Ele precisou ficar internado 35 dias, dentre eles, alguns na UTI

Vitória Tedeschi Publicado em 16/03/2023, às 11h51
Um menino de 12 anos, identificado apenas como J., foi parar na UTI após uma reação alérgica rara que fez sua pele "soltar" do corpo. Apesar de já ter tomado a medicação antes, foi a primeira vez que ele teve tal alergia.
O remédio em questão era o Parecetamol ou acetaminofeno, um medicamento que costuma ser usado para combater a febre com ação analgésica e antipirética, que não precisa de prescrição médica para ser comprado nas farmácias.

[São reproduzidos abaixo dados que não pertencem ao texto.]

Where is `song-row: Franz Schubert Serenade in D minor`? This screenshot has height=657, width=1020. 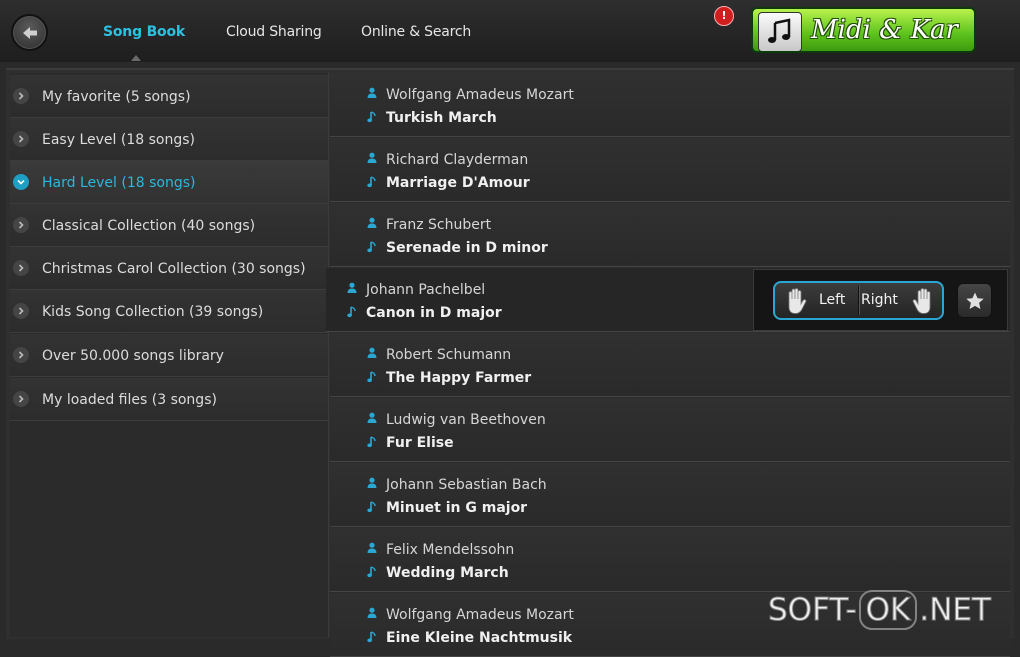
song-row: Franz Schubert Serenade in D minor is located at coordinates (670, 235).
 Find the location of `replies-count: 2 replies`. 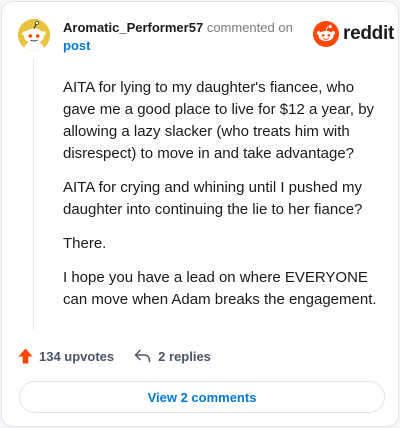

replies-count: 2 replies is located at coordinates (184, 356).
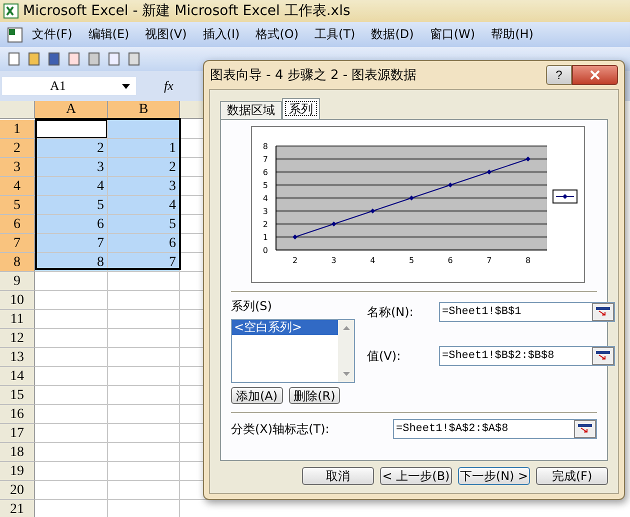 This screenshot has width=630, height=517. Describe the element at coordinates (251, 110) in the screenshot. I see `tab: 数据区域` at that location.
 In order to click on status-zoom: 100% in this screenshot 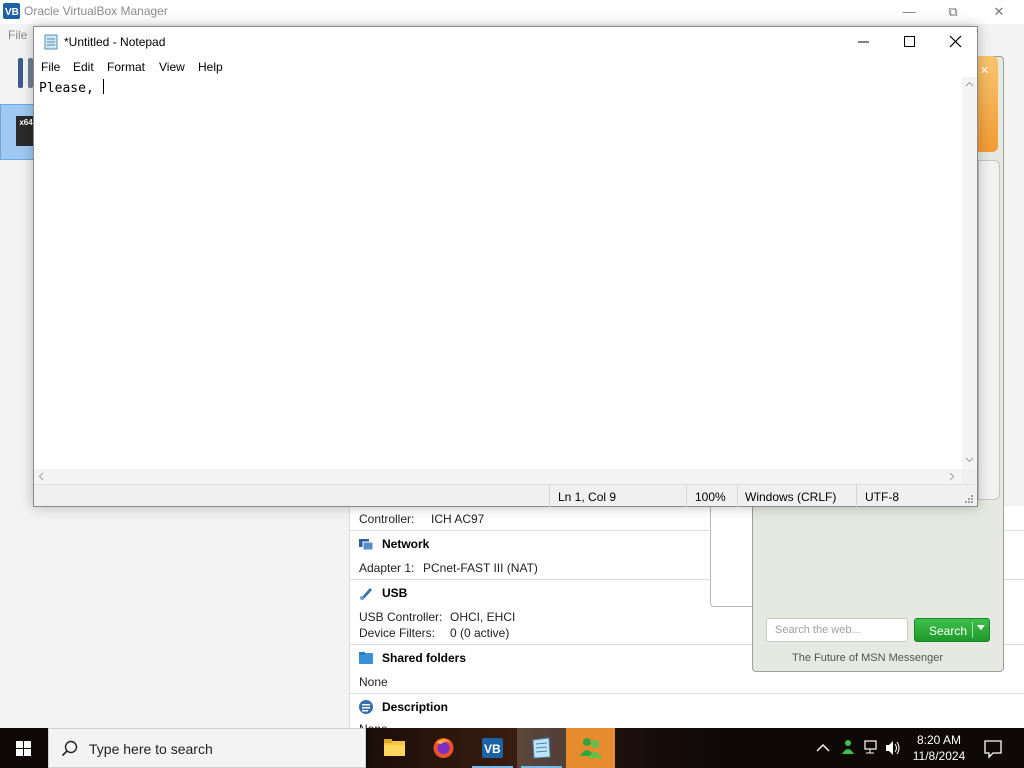, I will do `click(710, 497)`.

A mãe do menino conta que um dia após o garoto utilizar o remédio, acordou com os olhos e a boca inchados. Ela achou que era uma alergia normal, mas, por precaução, decidiu levá-lo ao médico.
"Levei-o à UBS (Unidade Básica de Saúde), mas não fomos atendidos. À noite, ele piorou, vomitava e estava mais inchado. Ao levá-lo ao Hospital Menino Jesus [na capital paulista, do SUS], os médicos decidiram interná-lo", contou a mãe do menino ao UOL.
Ela continuou detalhando que ele só foi piorando cada vez mais, e que foi assustador ver o menino naquelas condições de um dia para outro. Surgiram bolhas d'água por todo seu corpo, como se fosse uma queimadura, mas estouraram.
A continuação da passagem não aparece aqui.